Me miro al espejo después de cruzar heroicamente la
distancia entre la cama y el lavabo. No son muchos pasos, pero lograr el
equilibrio exacto sobre las muletas resulta ser un malabar excesivo para un
neófito como yo. Bueno, habrá que decir que no soy primerizo en el arte de
columpiar mi humanidad sobre los pilares de aluminio, pero la última vez que
tuve que recurrir ellas ocurrió hace ya casi quine años. En fin, que logro
bambolearme torpemente, amortiguando mi trastabille con las paredes y golpeando
el quicio de la puerta al entrar al baño.
Le sostengo la mirada a un Yo avejentado en demasía durante
la última semana. Un poco más, diez días, los cuales he pasado postrado por un
tobillo fracturado y el quinto metatarso partido en tres; todo, en el pie
izquierdo. ¿La causa? Un paso en falso al bajar la escalera con prisa; brinqué
el último peldaño, el piso me esperaba con malicia. “Mi mal paso”, dicen mis
amigos cercanos. Un acting, dice la Flaca mientras me lleva al hospital
sorteando con habilidad el ya denso tráfico pachuqueño.

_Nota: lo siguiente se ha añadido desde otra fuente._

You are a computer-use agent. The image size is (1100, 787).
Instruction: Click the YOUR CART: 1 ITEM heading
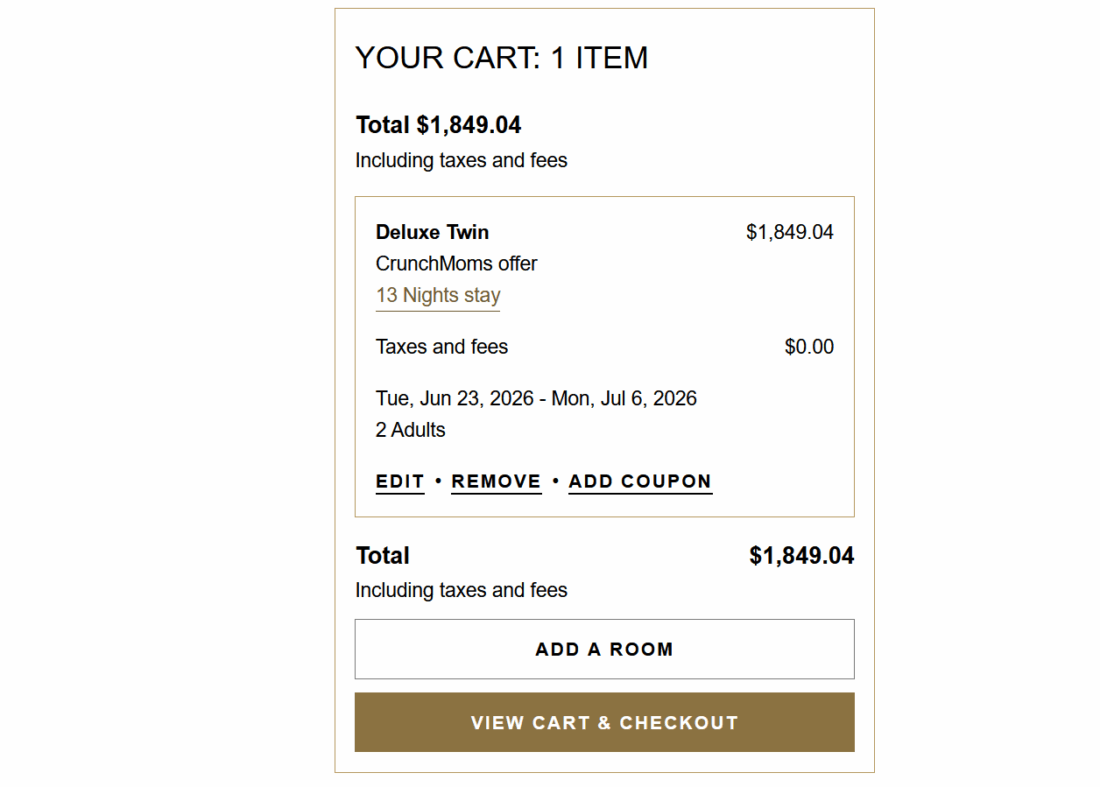pos(501,58)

Tras un par de horas entre la sala de espera, el cuarto de
radiografías, la consulta, una placa que no muestra con claridad los infames
husitos partidos de la extensión de meñique del pie, el regreso a tomar la
placa, el médico que me explica con detalle y serenidad lo que ocurre, sus
riesgos y peor, lo que va a ocurrir: de seis a ocho, tal vez doce semanas de
inmovilidad, dependerá de la alimentación, los cuidados, la paciencia. Vuelvo a
casa con el pie inmovilizado hasta la rodilla y la condena escrita a máquina en
una receta.
Asiduo cliente a las férulas, yesos y tornillos, tras
catorce fracturas no debería molestarme la incomodidad, el esfuerzo
extraordinario por tratar de hacer la vida normal con una pierna inútil, el
dolor que de pronto aparece con una aguja que se encaja en el hueso al intentar
un movimiento excesivo; no debería, pero por momentos se vuelve una monserga.
Mire que disfruto estar en casa, trabajando desde la laptop, teniendo a la
Flaca a tira de piedra mientras da consulta, comer juntos, leer, escribir, volver
a la laptop para atender cosas extraordinarias del trabajo, no tener que asomar
las narices a la calle ni por equivoco. Pero saber que hoy no tengo opción, que
ir a algún sitio implica más que solo coger la back pack y subirte a la bicicleta.
Tal vez el encierro se disfruta cuando se conoce que existe la libertad de
salir pero que se elige por vocación el claustro.
Sin embargo, la indicación irreductible de guardar reposo es
el lacre a “mi año de pandemia”; muy a mi pesar desde hace un par de meses
había tenido ya que salir al laburo, al momento de irme ya ansiaba volver a
casa y lo hacía en cuanto podía, organizando el trabajo para poder permanecer
algunos días en aislamiento. Ahora, forzado, he regresado al encierro absoluto
y, a pesar de las incomodidades, una parte de mi corazón da albricias por ello.
Al menos, pasaré el resto del año y las primeras semanas del próximo encerrado
(siempre y cuando el bicho maldito claudique significativamente, si no, podrá
ser más tiempo), debatiéndome entre escribir desde la cama o emprender el
descenso al sillón más cómodo de la sala.
Le debo una disculpa, estimado lector, yo venía sólo a explicar una de las razones por las que, en las semanas anteriores, no había podido escribir esta columna. Aprovecharé el “descanso” para ponerme al corriente y no abandonar de nuevo, paseando los ojos de la pantalla de la computadora a mi fragmentado pie izquierdo que sobresale de la manta que me hecho en las piernas para sosegar el frio… pero no el envejecimiento.